For your HITRUST process to be successful, your organization will need to understand its scope and security maturity level. While HITRUST CSF is a flexible framework and can be tailored to nearly any organization, it’s important to purchase a MyCSF subscription early in the process to gain access to, and begin to understand your specific risk factors to ensure you are applying the framework appropriately. Working with an outside HITRUST vendor can help you understand your company’s risk factors and set them appropriately.

5. Don’t go it alone.

HITRUST takes a lot of time and effort, and it’s an ongoing process requiring recertification every two years, with an annual review. While the process gets easier, the first HITRUST attempt is rigorous.

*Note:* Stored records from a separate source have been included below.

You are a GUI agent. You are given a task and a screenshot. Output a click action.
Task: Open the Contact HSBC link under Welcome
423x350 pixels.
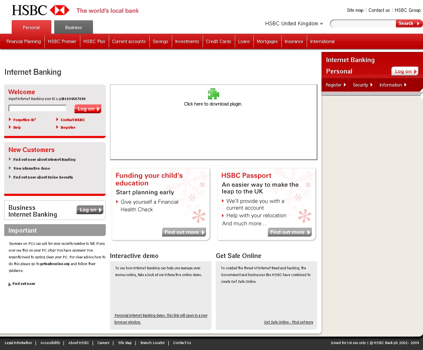(72, 120)
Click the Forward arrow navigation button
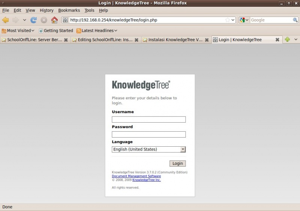300x211 pixels. tap(15, 20)
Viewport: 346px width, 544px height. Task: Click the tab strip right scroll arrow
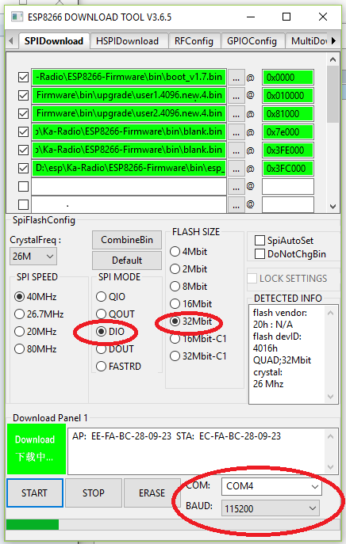coord(333,41)
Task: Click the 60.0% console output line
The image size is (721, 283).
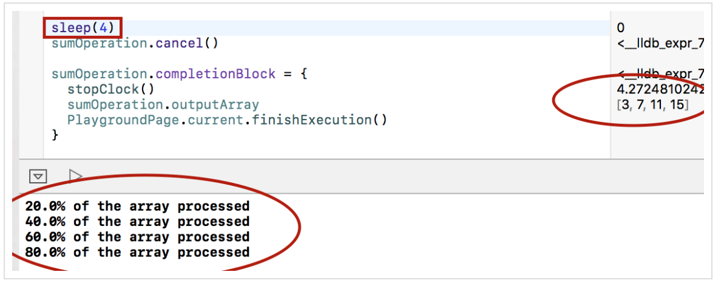Action: coord(137,237)
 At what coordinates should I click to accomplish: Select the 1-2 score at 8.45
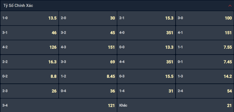88,76
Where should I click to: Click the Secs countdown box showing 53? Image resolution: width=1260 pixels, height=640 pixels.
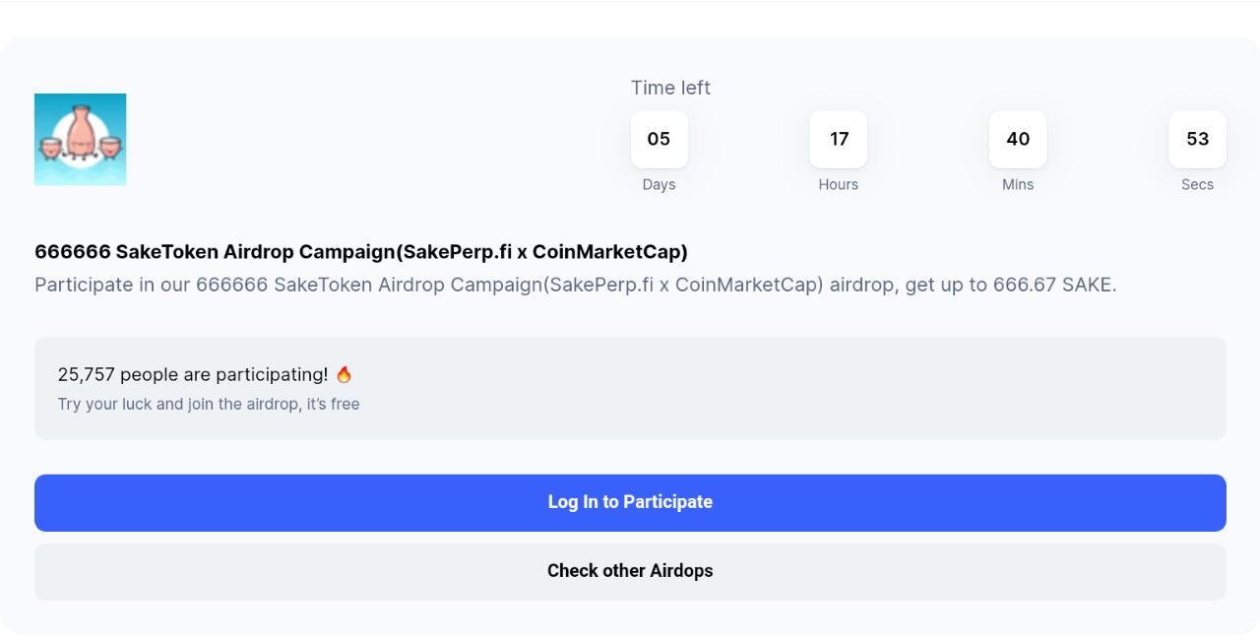pyautogui.click(x=1197, y=139)
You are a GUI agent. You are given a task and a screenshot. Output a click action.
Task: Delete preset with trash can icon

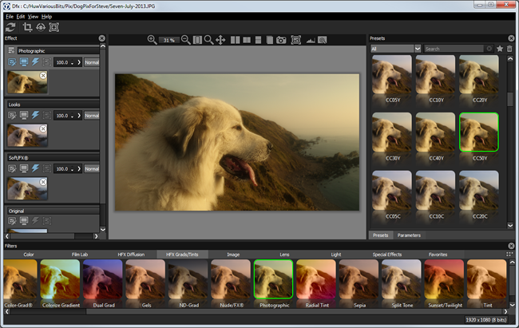coord(510,49)
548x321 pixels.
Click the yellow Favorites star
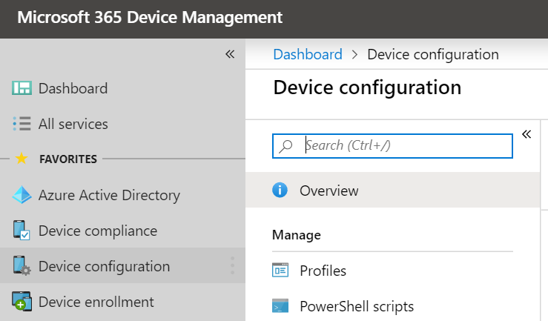(x=22, y=159)
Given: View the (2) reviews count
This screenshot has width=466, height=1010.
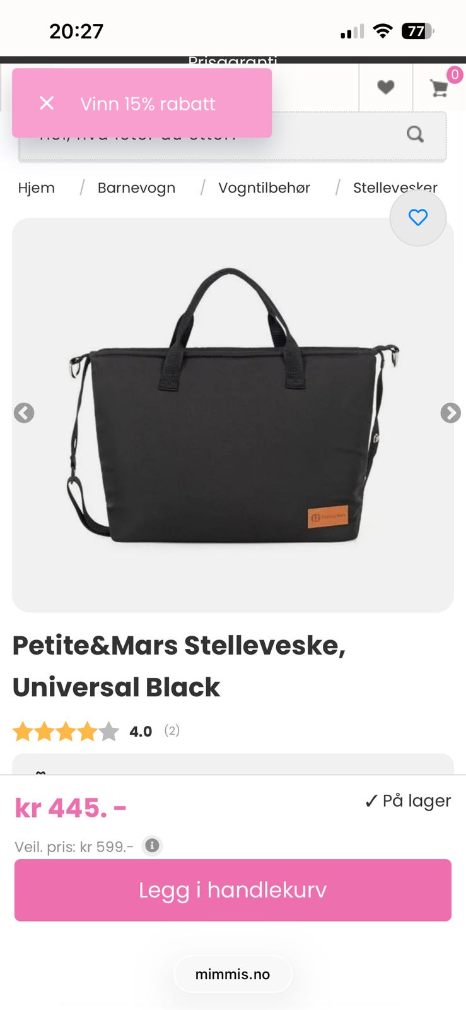Looking at the screenshot, I should coord(172,730).
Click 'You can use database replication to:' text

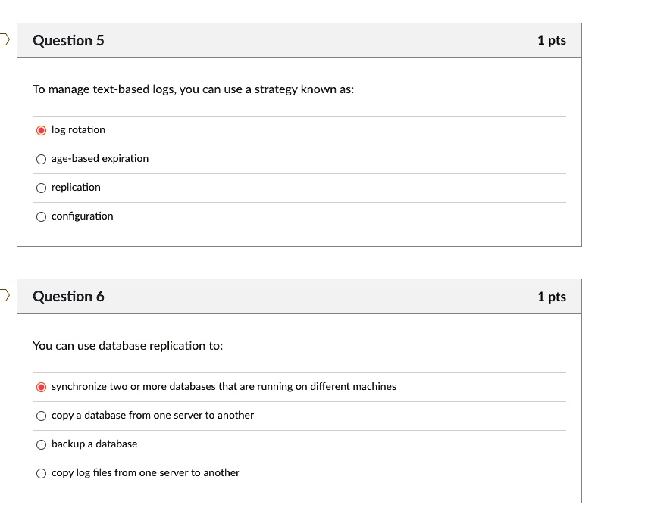pos(127,346)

If you need the extra hand, don’t overlook the benefit of hiring a HITRUST preparer. If you are going to work with a HITRUST vendor, it’s valuable to seek one out early on in the process. A HITRUST preparer can help you with your readiness assessment and get you in shape for the real deal.

Like many security frameworks, HITRUST is not a checkbox. A HITRUST Certification is valid for two years, though a scaled-down, interim review on the first anniversary as well as ongoing maintenance is required.

After you receive certification, your compliance team will need to complete Corrective Active Plans for any deficiencies, keep up to date on HITRUST CSF updates, continue to operate ad-hoc, daily, monthly, quarterly and annual controls, and prepare for the next assessment.